### What you need to do
Set the records down again in full, with every word kept.

───

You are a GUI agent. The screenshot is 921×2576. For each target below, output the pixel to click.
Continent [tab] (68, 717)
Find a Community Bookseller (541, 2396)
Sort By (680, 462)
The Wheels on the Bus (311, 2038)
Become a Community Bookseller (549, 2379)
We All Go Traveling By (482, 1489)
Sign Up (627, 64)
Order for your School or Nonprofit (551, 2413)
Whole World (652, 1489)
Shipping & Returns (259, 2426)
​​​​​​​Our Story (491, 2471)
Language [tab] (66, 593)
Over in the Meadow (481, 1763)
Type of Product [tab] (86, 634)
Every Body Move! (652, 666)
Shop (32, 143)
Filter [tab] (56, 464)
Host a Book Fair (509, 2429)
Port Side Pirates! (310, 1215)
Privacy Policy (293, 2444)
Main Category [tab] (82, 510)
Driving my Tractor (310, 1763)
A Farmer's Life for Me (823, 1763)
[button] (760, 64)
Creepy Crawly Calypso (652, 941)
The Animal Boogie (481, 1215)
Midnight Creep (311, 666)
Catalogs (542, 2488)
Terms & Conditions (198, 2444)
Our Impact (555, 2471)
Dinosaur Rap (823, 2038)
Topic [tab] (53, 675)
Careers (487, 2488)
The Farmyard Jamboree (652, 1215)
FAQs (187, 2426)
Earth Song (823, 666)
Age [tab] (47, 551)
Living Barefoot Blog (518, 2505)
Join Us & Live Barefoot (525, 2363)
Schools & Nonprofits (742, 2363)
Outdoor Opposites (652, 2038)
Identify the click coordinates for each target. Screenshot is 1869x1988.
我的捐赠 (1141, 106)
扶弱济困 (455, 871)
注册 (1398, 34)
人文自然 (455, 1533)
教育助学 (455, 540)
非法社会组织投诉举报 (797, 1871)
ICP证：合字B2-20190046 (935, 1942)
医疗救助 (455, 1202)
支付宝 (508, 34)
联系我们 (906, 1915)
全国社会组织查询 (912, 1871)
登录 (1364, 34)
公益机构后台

───

### Completed task
You are a GUI agent. The screenshot is 921×2576. For each target below, output the pixel to click.
Continent [tab] (68, 717)
Find a Community Bookseller (541, 2396)
Sort By (680, 462)
The Wheels on the Bus (311, 2038)
Become a Community Bookseller (549, 2379)
We All Go Traveling By (482, 1489)
Sign Up (627, 64)
Order for your School or Nonprofit (551, 2413)
Whole World (652, 1489)
Shipping & Returns (259, 2426)
​​​​​​​Our Story (491, 2471)
Language [tab] (66, 593)
Over in the Meadow (481, 1763)
Type of Product [tab] (86, 634)
Every Body Move! (652, 666)
Shop (32, 143)
Filter [tab] (56, 464)
Host a Book Fair (509, 2429)
Port Side Pirates! (310, 1215)
Privacy Policy (293, 2444)
Main Category [tab] (82, 510)
Driving my Tractor (310, 1763)
A Farmer's Life for Me (823, 1763)
[button] (760, 64)
Creepy Crawly Calypso (652, 941)
The Animal Boogie (481, 1215)
Midnight Creep (311, 666)
Catalogs (542, 2488)
Terms & Conditions (198, 2444)
Our Impact (555, 2471)
Dinosaur Rap (823, 2038)
Topic [tab] (53, 675)
Careers (487, 2488)
The Farmyard Jamboree (652, 1215)
FAQs (187, 2426)
Earth Song (823, 666)
Age [tab] (47, 551)
Living Barefoot Blog (518, 2505)
Join Us & Live Barefoot (525, 2363)
Schools & Nonprofits (742, 2363)
Outdoor Opposites (652, 2038)
Identify the click coordinates for each target. Screenshot is 1869x1988.
我的捐赠 (1141, 106)
扶弱济困 (455, 871)
注册 (1398, 34)
人文自然 (455, 1533)
教育助学 (455, 540)
非法社会组织投诉举报 (797, 1871)
ICP证：合字B2-20190046 (935, 1942)
医疗救助 (455, 1202)
支付宝 (508, 34)
联系我们 (906, 1915)
全国社会组织查询 (912, 1871)
登录 (1364, 34)
公益机构后台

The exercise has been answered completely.